EXERCISE DESCRIPTION: All entries below are to be returned in full, exactly as they stand.
------------------------------
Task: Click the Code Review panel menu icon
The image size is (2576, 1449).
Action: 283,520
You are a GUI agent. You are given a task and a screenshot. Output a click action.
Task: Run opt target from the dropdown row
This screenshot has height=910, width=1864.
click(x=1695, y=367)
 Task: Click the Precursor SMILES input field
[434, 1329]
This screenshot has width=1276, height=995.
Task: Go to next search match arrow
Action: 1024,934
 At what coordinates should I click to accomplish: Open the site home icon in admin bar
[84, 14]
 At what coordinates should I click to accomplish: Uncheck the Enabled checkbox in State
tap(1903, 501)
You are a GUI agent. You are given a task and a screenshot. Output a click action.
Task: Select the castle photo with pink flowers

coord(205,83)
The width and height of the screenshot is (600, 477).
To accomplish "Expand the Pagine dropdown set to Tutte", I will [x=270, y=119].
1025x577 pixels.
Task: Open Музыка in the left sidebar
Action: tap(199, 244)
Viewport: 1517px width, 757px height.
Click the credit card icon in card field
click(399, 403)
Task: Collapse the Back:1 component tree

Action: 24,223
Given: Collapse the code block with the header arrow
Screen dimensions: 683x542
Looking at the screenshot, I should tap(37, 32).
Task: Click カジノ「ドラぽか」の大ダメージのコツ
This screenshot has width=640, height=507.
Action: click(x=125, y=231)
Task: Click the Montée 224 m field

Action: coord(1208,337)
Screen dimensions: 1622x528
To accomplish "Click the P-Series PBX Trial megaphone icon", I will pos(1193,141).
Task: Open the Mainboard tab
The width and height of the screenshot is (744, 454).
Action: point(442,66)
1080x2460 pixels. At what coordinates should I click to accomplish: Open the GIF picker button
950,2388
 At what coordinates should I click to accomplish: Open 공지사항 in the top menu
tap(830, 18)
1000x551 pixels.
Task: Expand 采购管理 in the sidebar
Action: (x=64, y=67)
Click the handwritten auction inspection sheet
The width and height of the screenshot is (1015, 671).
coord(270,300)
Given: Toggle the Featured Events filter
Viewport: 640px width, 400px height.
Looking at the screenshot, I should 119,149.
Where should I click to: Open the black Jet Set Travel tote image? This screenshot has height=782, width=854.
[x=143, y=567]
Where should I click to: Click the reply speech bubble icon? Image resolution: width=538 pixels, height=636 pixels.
------------------------------
RESPONSE TO THIS EXERCISE:
Task: Click the Code Review panel menu icon
The image size is (2576, 1449).
Action: 283,520
You are a GUI agent. You are given a task and a screenshot. Output a click action.
Task: Run opt target from the dropdown row
This screenshot has height=910, width=1864.
click(x=1695, y=367)
 Task: Click the Precursor SMILES input field
[434, 1329]
This screenshot has width=1276, height=995.
Task: Go to next search match arrow
Action: 1024,934
 At what coordinates should I click to accomplish: Open the site home icon in admin bar
[84, 14]
 At what coordinates should I click to accomplish: Uncheck the Enabled checkbox in State
tap(1903, 501)
You are a GUI agent. You are given a task and a screenshot. Output a click action.
Task: Select the castle photo with pink flowers

coord(205,83)
The width and height of the screenshot is (600, 477).
To accomplish "Expand the Pagine dropdown set to Tutte", I will [x=270, y=119].
1025x577 pixels.
Task: Open Музыка in the left sidebar
Action: tap(199, 244)
Viewport: 1517px width, 757px height.
Click the credit card icon in card field
click(399, 403)
Task: Collapse the Back:1 component tree

Action: 24,223
Given: Collapse the code block with the header arrow
Screen dimensions: 683x542
Looking at the screenshot, I should tap(37, 32).
Task: Click カジノ「ドラぽか」の大ダメージのコツ
This screenshot has width=640, height=507.
Action: click(x=125, y=231)
Task: Click the Montée 224 m field

Action: coord(1208,337)
Screen dimensions: 1622x528
To accomplish "Click the P-Series PBX Trial megaphone icon", I will pos(1193,141).
Task: Open the Mainboard tab
The width and height of the screenshot is (744, 454).
Action: point(442,66)
1080x2460 pixels. At what coordinates should I click to accomplish: Open the GIF picker button
950,2388
 At what coordinates should I click to accomplish: Open 공지사항 in the top menu
tap(830, 18)
1000x551 pixels.
Task: Expand 采购管理 in the sidebar
Action: (x=64, y=67)
Click the handwritten auction inspection sheet
The width and height of the screenshot is (1015, 671).
coord(270,300)
Given: Toggle the Featured Events filter
Viewport: 640px width, 400px height.
Looking at the screenshot, I should 119,149.
Where should I click to: Open the black Jet Set Travel tote image? This screenshot has height=782, width=854.
[x=143, y=567]
Where should I click to: Click the reply speech bubble icon? Image resolution: width=538 pixels, height=636 pixels.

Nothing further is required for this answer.